_EXERCISE INSTRUCTIONS_. Below, take the records from the line containing "Verpackungshinweise (365, 2337)" through the line containing "Wickelraum Schild (128, 1959)", both included, and give them as a JSON list of strings with one string per line and blank lines left out.

_GIVEN RECORDS_.
□ □ □ □ □

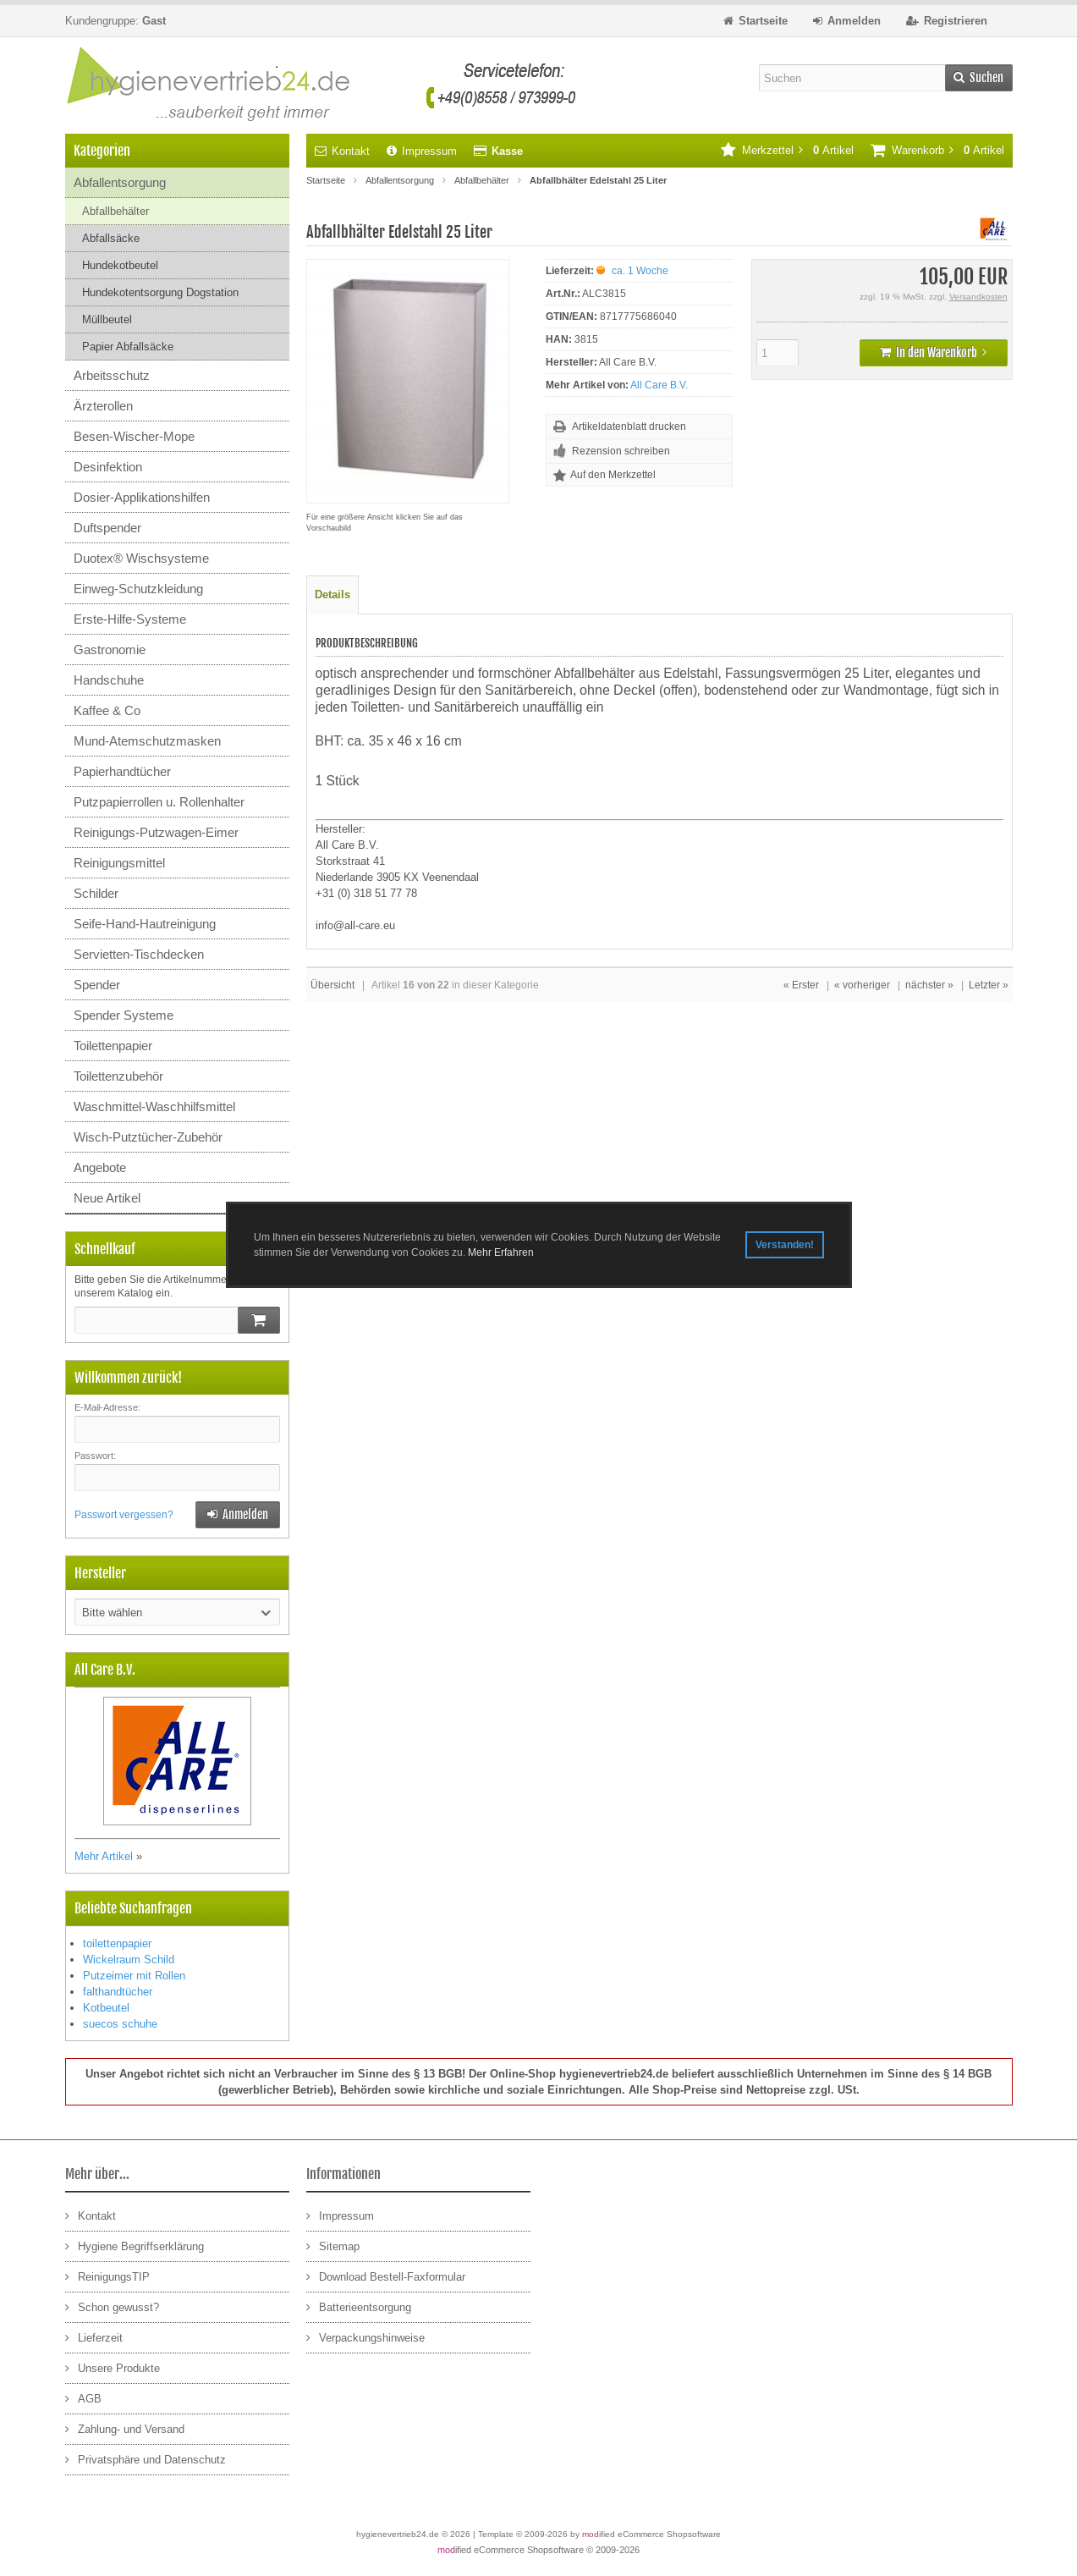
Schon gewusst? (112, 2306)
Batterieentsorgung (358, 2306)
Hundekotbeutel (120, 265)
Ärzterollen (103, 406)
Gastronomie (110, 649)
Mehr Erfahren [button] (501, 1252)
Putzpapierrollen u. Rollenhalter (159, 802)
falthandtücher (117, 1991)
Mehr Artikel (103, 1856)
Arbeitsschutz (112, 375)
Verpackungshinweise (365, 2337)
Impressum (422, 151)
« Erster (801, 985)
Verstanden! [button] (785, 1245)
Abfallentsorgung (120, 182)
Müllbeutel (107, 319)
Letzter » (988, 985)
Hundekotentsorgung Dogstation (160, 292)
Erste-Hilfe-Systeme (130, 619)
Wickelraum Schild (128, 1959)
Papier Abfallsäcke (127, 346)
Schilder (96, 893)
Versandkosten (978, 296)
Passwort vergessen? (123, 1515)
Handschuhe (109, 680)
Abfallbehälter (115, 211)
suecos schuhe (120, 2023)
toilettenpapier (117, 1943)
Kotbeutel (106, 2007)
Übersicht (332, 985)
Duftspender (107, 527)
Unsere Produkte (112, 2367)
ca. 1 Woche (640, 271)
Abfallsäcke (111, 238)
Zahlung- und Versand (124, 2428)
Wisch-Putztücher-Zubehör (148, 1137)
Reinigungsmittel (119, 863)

□ □ □ □ □

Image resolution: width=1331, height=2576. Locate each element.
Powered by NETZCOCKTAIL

□ □ □ □ □

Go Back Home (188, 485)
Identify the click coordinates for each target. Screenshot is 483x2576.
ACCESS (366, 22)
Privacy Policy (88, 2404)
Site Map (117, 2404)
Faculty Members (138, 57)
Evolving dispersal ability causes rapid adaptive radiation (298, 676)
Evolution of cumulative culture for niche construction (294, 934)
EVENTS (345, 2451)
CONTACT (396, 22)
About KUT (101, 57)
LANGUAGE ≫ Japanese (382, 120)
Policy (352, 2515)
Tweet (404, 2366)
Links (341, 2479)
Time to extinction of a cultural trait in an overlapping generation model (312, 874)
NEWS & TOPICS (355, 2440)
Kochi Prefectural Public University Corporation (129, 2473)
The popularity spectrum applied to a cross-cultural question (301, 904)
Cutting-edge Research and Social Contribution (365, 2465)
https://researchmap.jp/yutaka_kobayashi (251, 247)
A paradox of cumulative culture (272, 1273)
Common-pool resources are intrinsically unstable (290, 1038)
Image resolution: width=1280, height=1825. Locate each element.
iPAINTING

□ □ □ □ □

_EXPECTED ANSWER_.
[
  "Verpackungshinweise (365, 2337)",
  "Impressum (422, 151)",
  "« Erster (801, 985)",
  "Verstanden! [button] (785, 1245)",
  "Abfallentsorgung (120, 182)",
  "Müllbeutel (107, 319)",
  "Letzter » (988, 985)",
  "Hundekotentsorgung Dogstation (160, 292)",
  "Erste-Hilfe-Systeme (130, 619)",
  "Wickelraum Schild (128, 1959)"
]